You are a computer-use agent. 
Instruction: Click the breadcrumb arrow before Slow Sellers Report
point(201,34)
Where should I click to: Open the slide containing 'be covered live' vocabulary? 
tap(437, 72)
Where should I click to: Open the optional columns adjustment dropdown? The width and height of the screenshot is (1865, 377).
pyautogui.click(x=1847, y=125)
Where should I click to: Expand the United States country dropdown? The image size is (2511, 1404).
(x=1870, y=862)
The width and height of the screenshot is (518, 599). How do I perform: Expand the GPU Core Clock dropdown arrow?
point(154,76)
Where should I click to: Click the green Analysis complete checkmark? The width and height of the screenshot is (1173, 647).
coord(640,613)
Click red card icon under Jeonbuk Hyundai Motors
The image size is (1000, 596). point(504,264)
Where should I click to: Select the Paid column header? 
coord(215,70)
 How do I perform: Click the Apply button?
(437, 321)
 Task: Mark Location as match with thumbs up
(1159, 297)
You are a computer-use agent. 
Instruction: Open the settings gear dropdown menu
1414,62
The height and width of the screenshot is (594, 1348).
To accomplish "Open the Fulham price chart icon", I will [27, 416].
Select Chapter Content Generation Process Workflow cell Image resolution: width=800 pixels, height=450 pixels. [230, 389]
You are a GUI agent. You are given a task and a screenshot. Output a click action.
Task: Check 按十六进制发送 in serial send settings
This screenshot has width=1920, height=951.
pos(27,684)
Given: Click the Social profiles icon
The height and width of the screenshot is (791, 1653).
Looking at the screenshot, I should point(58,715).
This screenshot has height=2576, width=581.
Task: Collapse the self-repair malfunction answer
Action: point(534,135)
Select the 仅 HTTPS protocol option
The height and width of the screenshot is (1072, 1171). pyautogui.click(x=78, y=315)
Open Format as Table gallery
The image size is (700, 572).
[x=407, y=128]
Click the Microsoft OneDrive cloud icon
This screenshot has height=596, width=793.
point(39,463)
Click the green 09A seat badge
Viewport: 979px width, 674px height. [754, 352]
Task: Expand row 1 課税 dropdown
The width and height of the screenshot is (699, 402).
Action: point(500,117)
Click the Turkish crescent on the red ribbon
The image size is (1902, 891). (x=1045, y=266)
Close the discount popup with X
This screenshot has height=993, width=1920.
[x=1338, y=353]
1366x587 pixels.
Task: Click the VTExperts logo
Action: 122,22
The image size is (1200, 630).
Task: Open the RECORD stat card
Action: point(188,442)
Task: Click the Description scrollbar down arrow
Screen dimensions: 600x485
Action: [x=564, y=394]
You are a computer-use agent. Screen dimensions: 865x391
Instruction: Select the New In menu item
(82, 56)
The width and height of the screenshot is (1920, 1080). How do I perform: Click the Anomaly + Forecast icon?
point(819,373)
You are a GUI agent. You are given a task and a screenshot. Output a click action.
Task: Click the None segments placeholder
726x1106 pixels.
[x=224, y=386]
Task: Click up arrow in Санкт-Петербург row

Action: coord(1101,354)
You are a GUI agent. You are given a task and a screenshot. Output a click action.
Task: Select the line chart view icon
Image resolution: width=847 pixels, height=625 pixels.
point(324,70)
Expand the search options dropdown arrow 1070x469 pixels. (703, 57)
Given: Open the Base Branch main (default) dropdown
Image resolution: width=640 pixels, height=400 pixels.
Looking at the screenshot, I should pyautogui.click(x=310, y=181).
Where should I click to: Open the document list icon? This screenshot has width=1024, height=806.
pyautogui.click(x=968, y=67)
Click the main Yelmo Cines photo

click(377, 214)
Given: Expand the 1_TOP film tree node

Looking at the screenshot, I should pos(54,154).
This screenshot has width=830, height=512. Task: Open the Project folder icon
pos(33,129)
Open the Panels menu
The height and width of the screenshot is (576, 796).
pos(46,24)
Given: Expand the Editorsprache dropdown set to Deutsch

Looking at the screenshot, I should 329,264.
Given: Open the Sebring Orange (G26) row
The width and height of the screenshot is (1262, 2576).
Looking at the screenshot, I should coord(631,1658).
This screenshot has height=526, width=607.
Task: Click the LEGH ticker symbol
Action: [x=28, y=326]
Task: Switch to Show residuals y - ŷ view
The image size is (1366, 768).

**Problem requirements:** Where the listing above reaches the line that contains "How do I perform: Click the Apply button?", start retyping, and finish with the line that contains "The height and width of the screenshot is (594, 1348)."; reproduce those lines exactly and no others.

**Task response:**
 How do I perform: Click the Apply button?
(437, 321)
 Task: Mark Location as match with thumbs up
(1159, 297)
You are a computer-use agent. 
Instruction: Open the settings gear dropdown menu
1414,62
The height and width of the screenshot is (594, 1348).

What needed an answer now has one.